Laufen, Radfahren, Zugfahren - das gehört für Kretschmann zur Mobilität von morgen. Er will weg von schweren, Sprit schluckenden Autos. "Wir müssen in Zukunft Mobilitätskonzepte verkaufen und nicht nur Autos", sagte er der Bild am Sonntag. Es müsse weniger und umweltfreundlichere Autos geben. Denn Kretschmann sagt: "Wenn die Automobilindustrie es nicht schafft, grüner zu werden, wird sie keine Zukunft haben."
Klar, dass die Autobranche bei solchen Sätzen des designierten Ministerpräsidenten aufhorcht. Der Sportwagenhersteller Porsche bot Kretschmann nach dessen Aussagen umgehend Gespräche an. "Wir wollen ihn einladen, um mit ihm in einen Dialog zu treten. Dieser sollte der Beginn einer konstruktiven Zusammenarbeit sein", sagte ein Porsche-Sprecher.
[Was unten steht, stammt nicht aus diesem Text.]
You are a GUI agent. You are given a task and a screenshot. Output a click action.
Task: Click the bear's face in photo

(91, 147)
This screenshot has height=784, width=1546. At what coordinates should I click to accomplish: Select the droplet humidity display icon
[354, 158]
Zu der Vorstellung Kretschmanns, künftig weniger Autos zu bauen, wollte sich der Sprecher nicht äußern. "Die Fahrzeuge, die wir bauen, sind in hohem Maße effizient."
Keine grüne Spinnereien
Heftige Kritik musste Kretschmann auch aus den Reihen der CDU einstecken. Deren Generalsekretär Hermann Gröhe warf ihm vor, den Wirtschaftsstandort zu gefährden. "Herrn Kretschmanns abstruse Forderung macht deutlich, wer der große Verlierer von Grün-Rot sein wird: die Arbeitnehmerinnen und Arbeitnehmer bei Daimler, Porsche und den vielen Zulieferern", sagte Gröhe.
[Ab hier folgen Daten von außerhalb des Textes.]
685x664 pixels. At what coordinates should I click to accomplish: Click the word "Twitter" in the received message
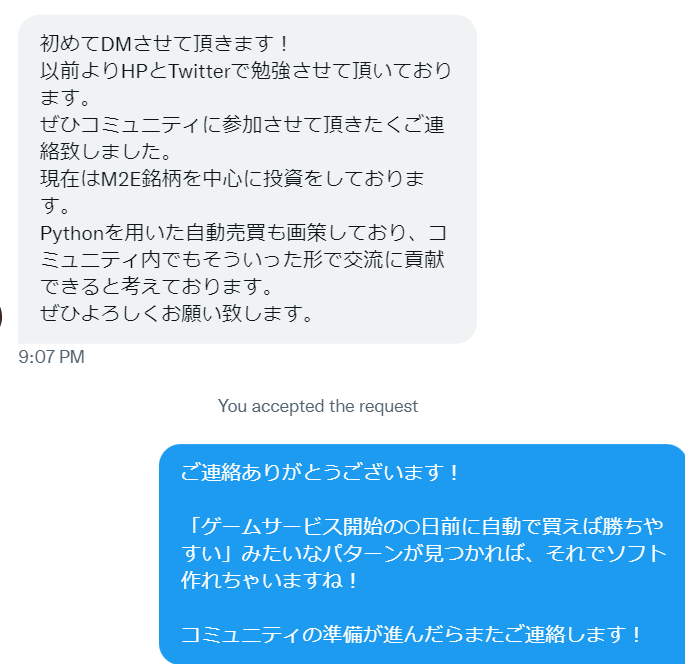point(199,71)
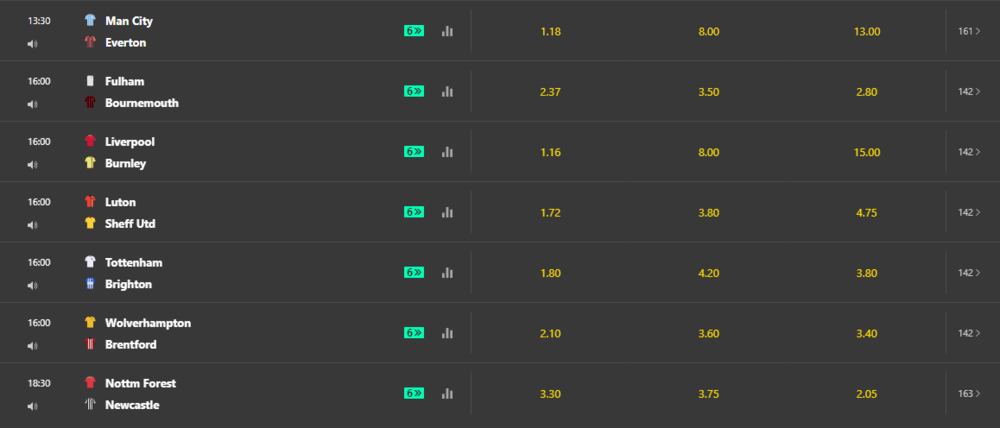This screenshot has width=1000, height=428.
Task: Toggle sound alert for Nottm Forest match
Action: (33, 406)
Wenn es an die Umsetzung seiner Ideen geht, dürfte Kretschmann ähnliche Argumente auch noch von seinem Koalitionspartner SPD zu hören bekommen. Deren Landeschef Nils Schmid hatte an der Basis bereits versprochen, grüne Spinnereien zu verhindern. Angesichts der zahlreichen Arbeitsplätze "wird es ein klares Bekenntnis der SPD zum Industriestandort geben", sagte er vor wenigen Wochen auf einer Regionalkonferenz in Karlsruhe. In Bezug auf die Autobranche vertritt er die Ansicht, dass nur der Verkauf der Premiumklassen ökologische Innovationen finanzieren könne.
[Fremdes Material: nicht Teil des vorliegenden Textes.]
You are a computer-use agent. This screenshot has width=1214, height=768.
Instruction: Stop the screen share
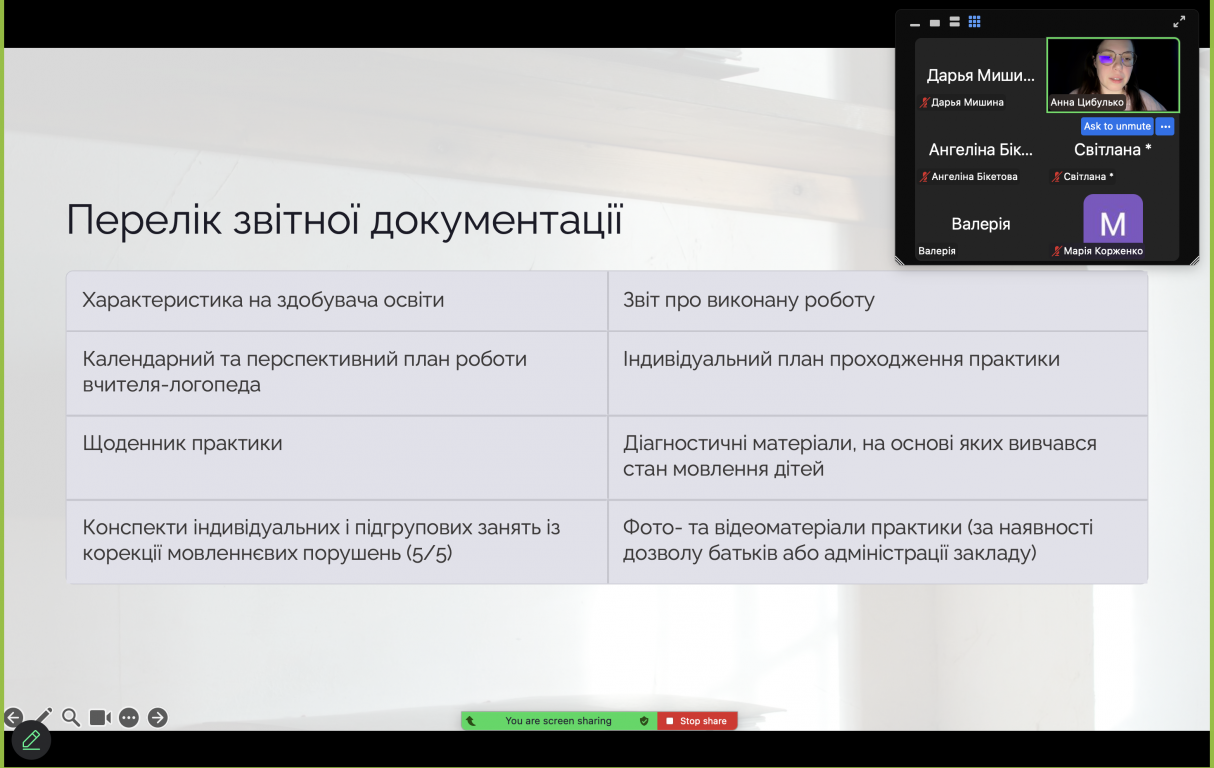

Auch hatte er unterschiedliche Ansichten in der Verkehrspolitik deutlich gemacht: "Allein Straßenbahnen und Fahrräder werden nicht ausreichen im Straßenverkehr", so Schmid.
Wie viel Geld in den Neubau von Straßen fließen soll, war neben dem Bahnprojekt Stuttgart 21 der große Streitpunkt in den Koalitionsverhandlungen zur Verkehrspolitik. Die Sozialdemokraten hatten dafür gekämpft, 50 Millionen Euro mehr für Straßenerhaltung und -neubau auszugeben als die Vorgängerregierung. Die Grünen wollten dieses Geld lieber in den Schienen- und Radverkehr stecken. Am Montag verriet Kretschmann, dass es inzwischen eine Einigung gebe. Wie diese aussieht, ließ er aber noch offen. "Das verraten wir am Mittwoch", versprach er.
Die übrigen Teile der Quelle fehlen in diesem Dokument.